*STATED PROBLEM A*: According to the Istio talk listing, which companies initially sponsored Istio?
*STATED PROBLEM B*: Decide whether each statement agrees with the Istio talk listing: (i) the talk is marked as intermediate level; (ii) familiarity with NGINX is required to attend; (iii) the conference portion of the event takes place on July 16–17, 2018.
*STATED PROBLEM C*: Extend the Istio talk listing, picking up right after its final sentence.
##### SELECTED EXCERPT #####
Put open source to work
July 16–17, 2018: Training & Tutorials
July 18–19, 2018: Conference
Portland, OR

Microservicing like a unicorn with Envoy, Istio, and Kubernetes

Christian Posta (solo.io)
4:15pm4:55pm Wednesday, July 18, 2018
Level: Intermediate
Average rating: ****.
(4.50, 2 ratings)

Who is this presentation for?

  • Developers, architects, and operators

Prerequisite knowledge

  • A basic understanding of building resilient systems (ideally with Finagle or Netflix OSS)
  • Familiarity with Envoy, Linkerd, Istio, and NGINX (useful but not required)

What you'll learn

  • Explore Istio and learn how to use it

Description

Container deployment platforms are a boring part of our infrastructure. The exciting parts, unfortunately, happen when services actually try communicating and working together to accomplish some business function. The service mesh approach helps make service communication boring, with capabilities that include retries, load balancing, timeouts, deadlines, circuit breaking, mutual TLS, service discovery, and distributed tracing. Istio—an open source project initially sponsored by Google, Lyft, and IBM—has become a popular way of implementing a service mesh, and the project has a growing community of users and contributors.
##### DATA PROVIDED #####
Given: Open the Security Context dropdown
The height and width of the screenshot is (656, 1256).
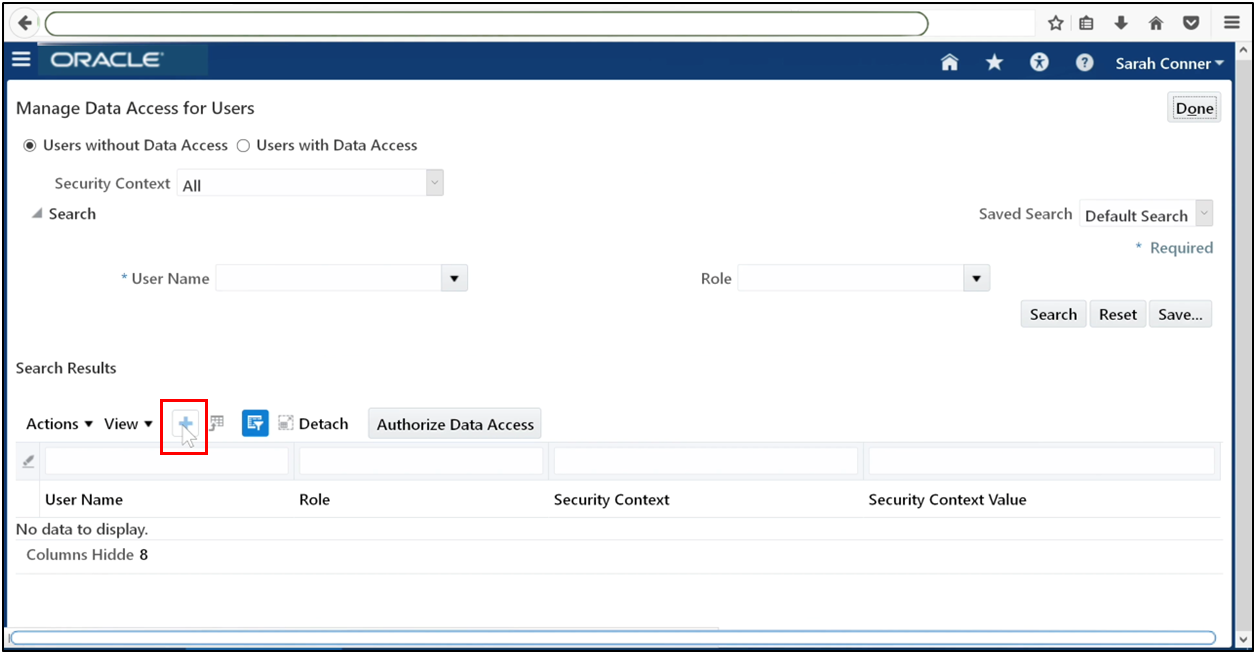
#####
*FINAL RESULT A*: Google, Lyft, and IBM.

*FINAL RESULT B*:
(i) Yes: "Level: Intermediate"
(ii) No: "Familiarity with Envoy, Linkerd, Istio, and NGINX (useful but not required)"
(iii) No: "July 18–19, 2018: Conference"

*FINAL RESULT C*:
Christian Posta leads a deep dive into Istio. You’ll learn how Istio works and how to debug issues as you take a step-by-step walk-though of Istio’s components. Christian starts by introducing Envoy, Istio’s default service proxy, teaching you how to configure it and how it implements resilience functionality. You’ll then deploy each component of the Istio control plane—Istio Pilot, Istio Ingress, Istio Gateway, and Istio Mixer—giving you a firm understanding of what they do and how to use them. You’ll also discover how to debug Envoy configurations and how best to replace resilience features handled by library-specific frameworks (Netflix OSS, Finagle, etc.).

Photo of Christian Posta

Christian Posta

solo.io

Christian Posta is field CTO at solo.io, where he helps companies create and deploy large-scale, resilient, distributed architectures—many of what we now call serverless and microservices. Previously, Christian spent time at web-scale companies. He’s well known in the community as an author—of Istio in Action (Manning) and Microservices for Java Developers (O’Reilly)—a frequent blogger, a speaker, an open source enthusiast, and a committer on various open source projects, including Istio and Kubernetes. He enjoys mentoring, training, and leading teams to be successful with distributed systems concepts, microservices, DevOps, and cloud native application design. You can find Christian on Twitter as @christianposta.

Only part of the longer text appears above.